Reiter: Gegenwärtig haben wir um die 3600 aktive Satelliten. Allein Elon Musk hat in diesem Jahr schon mehr als 400 Starlink-Satelliten gestartet. Weltweit sind allein im vergangenen Jahr mehr als 1200 Satelliten in den Orbit geschossen worden. Wie lange die Satelliten, die dann irgendwann nicht mehr funktionsfähig sind, im Weltraum bleiben, bevor sie in der Erdatmosphäre verglühen, hängt unter anderem von der Orbithöhe ab.
tagesschau.de: Wäre es technisch nicht möglich, die Satelliten am Ende ihrer Lebenszeit Richtung Erdatmosphäre zu steuern - kurz bevor ihnen der Sprit ausgeht?
Reiter: Die nutzbare Betriebsdauer eines Satelliten ist durch den Treibstoff definiert. Solange der Treibstoff da ist, kann der Satellit seine Orientierung halten. Das bedeutet etwa: Wenn er Erdbeobachtungsaufgaben hat, kann er die Kameras ausrichten. Das möchte man bis zum letzten Tröpfchen ausnutzen. Es wäre wünschenswert, wenn man die Satelliten mit den letzten Kilogramm Sprit aktiv abbremsen würde, damit sie schneller in die Erdatmosphäre eintreten und verglühen.
tagesschau.de: Kann man die Weltraumakteure - Staaten, Agenturen, Privatfirmen - nicht dazu verpflichten, ihren Schrott zu beseitigen?
Reiter: In den 60 Jahren Raumfahrt hat man feststellen müssen, dass es schwierig ist, allgemeinverbindliche Regulierungen einzuführen.
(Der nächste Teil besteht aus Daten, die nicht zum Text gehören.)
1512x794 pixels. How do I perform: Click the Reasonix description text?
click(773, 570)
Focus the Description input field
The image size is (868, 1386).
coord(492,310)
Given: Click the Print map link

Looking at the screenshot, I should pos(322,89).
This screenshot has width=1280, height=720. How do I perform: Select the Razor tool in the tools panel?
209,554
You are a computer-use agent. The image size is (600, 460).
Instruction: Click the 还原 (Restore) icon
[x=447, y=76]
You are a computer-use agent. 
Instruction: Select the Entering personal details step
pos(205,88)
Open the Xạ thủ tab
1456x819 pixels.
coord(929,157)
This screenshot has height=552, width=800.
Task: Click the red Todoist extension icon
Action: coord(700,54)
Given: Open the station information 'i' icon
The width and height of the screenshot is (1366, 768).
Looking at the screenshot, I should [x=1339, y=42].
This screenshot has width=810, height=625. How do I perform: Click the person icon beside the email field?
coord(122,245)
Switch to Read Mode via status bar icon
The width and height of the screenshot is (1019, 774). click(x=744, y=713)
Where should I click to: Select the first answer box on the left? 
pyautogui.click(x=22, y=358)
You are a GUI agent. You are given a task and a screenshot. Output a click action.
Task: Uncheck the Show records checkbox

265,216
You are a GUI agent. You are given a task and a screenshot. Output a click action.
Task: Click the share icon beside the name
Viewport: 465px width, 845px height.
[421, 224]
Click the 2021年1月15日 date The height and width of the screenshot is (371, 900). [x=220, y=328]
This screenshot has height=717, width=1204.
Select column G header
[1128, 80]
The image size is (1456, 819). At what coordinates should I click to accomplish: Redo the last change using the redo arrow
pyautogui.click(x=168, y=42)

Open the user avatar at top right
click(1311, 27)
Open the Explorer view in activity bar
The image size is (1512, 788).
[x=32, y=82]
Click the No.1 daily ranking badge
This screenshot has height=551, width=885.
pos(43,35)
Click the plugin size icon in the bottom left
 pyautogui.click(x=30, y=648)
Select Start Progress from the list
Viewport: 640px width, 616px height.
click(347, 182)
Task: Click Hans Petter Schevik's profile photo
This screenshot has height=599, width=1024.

Es gibt ein Weltraumgesetz von 1967, dass besagt, dass der Weltraum für alle nutzbar sein soll. Aber es gibt sehr unterschiedliche Auffassungen darüber, was zu vermeiden ist. Der momentan aussichtsreichste Weg ist eine Regelung über nationale Gesetzgebungen, die sich idealerweise an international vereinbarten Richtlinien orientieren. Die einzelnen Länder müssen dafür sorgen, die Einbringung von Weltraumschrott zu minimieren und die Entsorgung der Satelliten am Ende ihrer Lebensdauer sicherzustellen.
Das Gespräch führte Ute Spangenberger für tagesschau.de.